The third ‘C’ - community’s access to tangibles and intangibles –includes provision of a bowl and spoon to every registered child (registered at AWCs) in the age group of 6-36 months (to facilitate complementary supplementary feeding), two eggs per week to the beneficiary children (3-6 years age group) of pre-school education component of the Anganwadi services, water purifiers at AWCs, fuel for boiling water to every AWC, weighing machines for growth monitoring, and uniforms to the children registered at AWCs. The intangibles include information on colostrum feeding, exclusive breastfeeding up to the age of six months, supplementary feeding to children from six month onwards, balanced diet to pregnant women/ lactating mothers, hygiene/ sanitation practices, safe drinking water management and preventions and cure of childhood diseases.

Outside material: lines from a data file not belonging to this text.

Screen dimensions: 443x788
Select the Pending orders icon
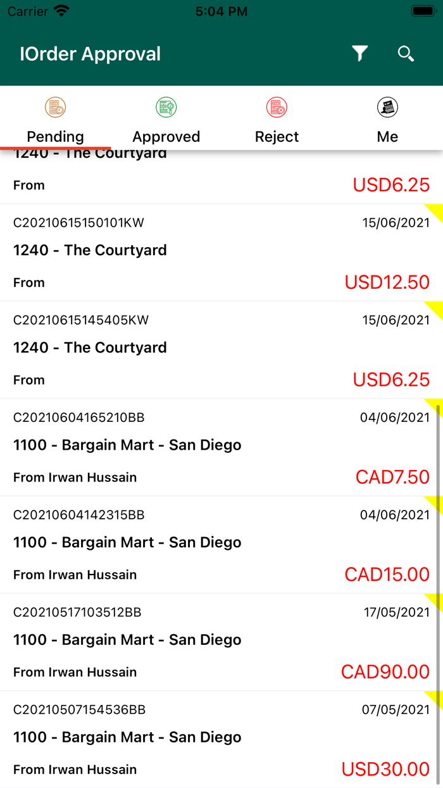pyautogui.click(x=55, y=106)
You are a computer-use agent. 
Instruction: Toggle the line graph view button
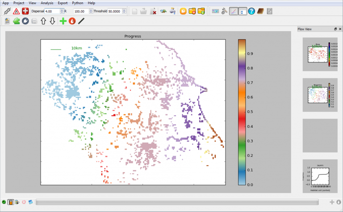[234, 11]
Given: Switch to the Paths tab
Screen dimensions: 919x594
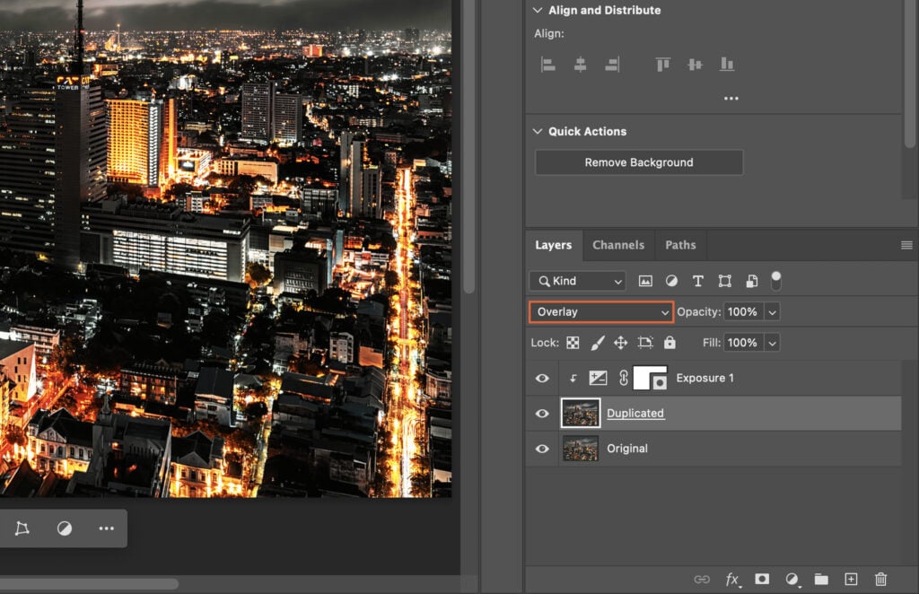Looking at the screenshot, I should [680, 244].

Figure 4. Anna Prashan ceremonies held at community-level to promote supplementary feeding

Community participation, the fourth ‘C’ of the campaign, is undertaken through formation of ‘Anganwadi Vikas Samiti’7 with a view to ensure transparency in the services of AWCs and also to enhance community participation in the campaign. Apart from other members (elected representatives from panchayats, ASHA, teacher of a nearby government school, ANMs (Auxiliary Nurse Midwife), and Anganwadi worker from the concerned AWC), the new committee will also comprise community representatives - two mothers of children in the age group of 0-3 years, two mothers of children in the age group of 3-6 years, two pregnant women, and two lactating mothers or adolescent girls. This initiative is expected to give voice to the community voice in the decision-making system and governance of AWCs.

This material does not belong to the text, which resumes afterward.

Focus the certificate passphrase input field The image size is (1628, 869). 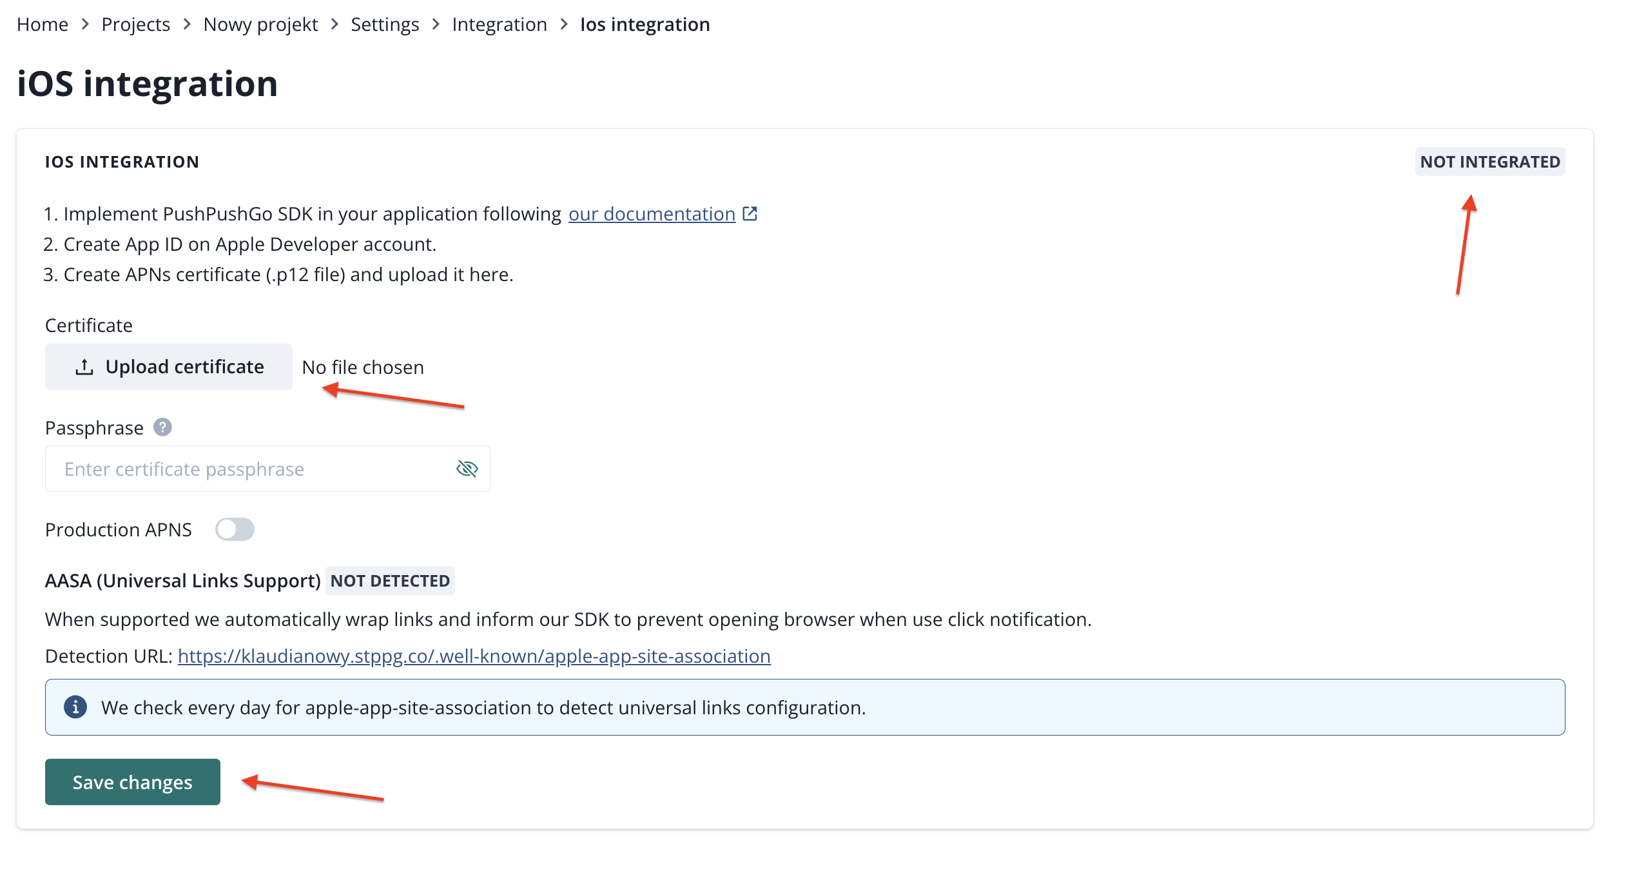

The fifth ‘C’ - collective approach - implies resource mobilisation from and collaboration with other government departments such as education, health, panchayati raj, information and public relations, and public health engineering. Development organisations like CARE India, UNICEF (United Nations Children’s Emergency Fund), DFID (Department for International Development, UK Government), Bihar Rural Livelihood Promotion Society, and BBC Media Action have also come forward to support the campaign. The programme’s implementation is being intensively monitored by ICDS officers at the district- and state-level.

If implemented successfully, the campaign is bound to break the vicious cycle of malnutrition and facilitate the emergence of healthy future generations.

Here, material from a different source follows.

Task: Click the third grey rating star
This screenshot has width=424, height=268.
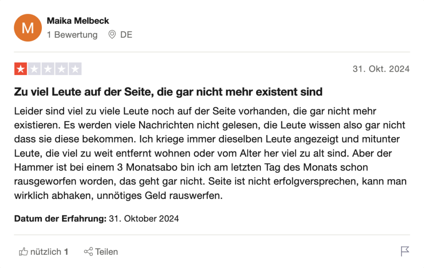Action: tap(48, 69)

  1. Sources: National Rural Livelihood Mission (NRLM), State Perspective Plan (2011-12 to 2021-22), Department of Rural Development, Government of Bihar, and Bihar Rural Livelihoods Promotion Society.
  2. The corresponding national figures are: 21.9% poverty ratio (Planning Commission, 2011-12), 65.56% female literacy (National Commission on Population, 2011), 47 IMR (National Commission on Population, 2010), and 943 sex ratio (Census 2011).
  3. An Anganwadi centre is a government-sponsored child-care and mother-care centre. The Anganwadi system is mainly managed by Anganwadi workers, who are female health workers chosen from the community and given training in health, nutrition and child-care.
  4. The film has been produced by the Department of Social Welfare, Government of Bihar.
  5. Nutrition museum’ will display models of food items that are essential for proper nutrition of lactating mothers, pregnant women and children. It will also have models on practices like exclusive breastfeeding, supplementary feeding of children after completing six months etc.
  6. Under the National Rural Health Mission (NRHM), every village in the country is provided with a trained female community health activist called ASHA. She is selected from the village itself and accountable to it. She is trained to work as an interface between the community and the public health system.
  7. Anganwadi Vikas Samiti has replaced the previously formed ‘Poshahar Vitran evam Kriyanvayan Samiti’ (Nutrition Distribution and Implementation Committee). This committee is formed wherever an AWC exists.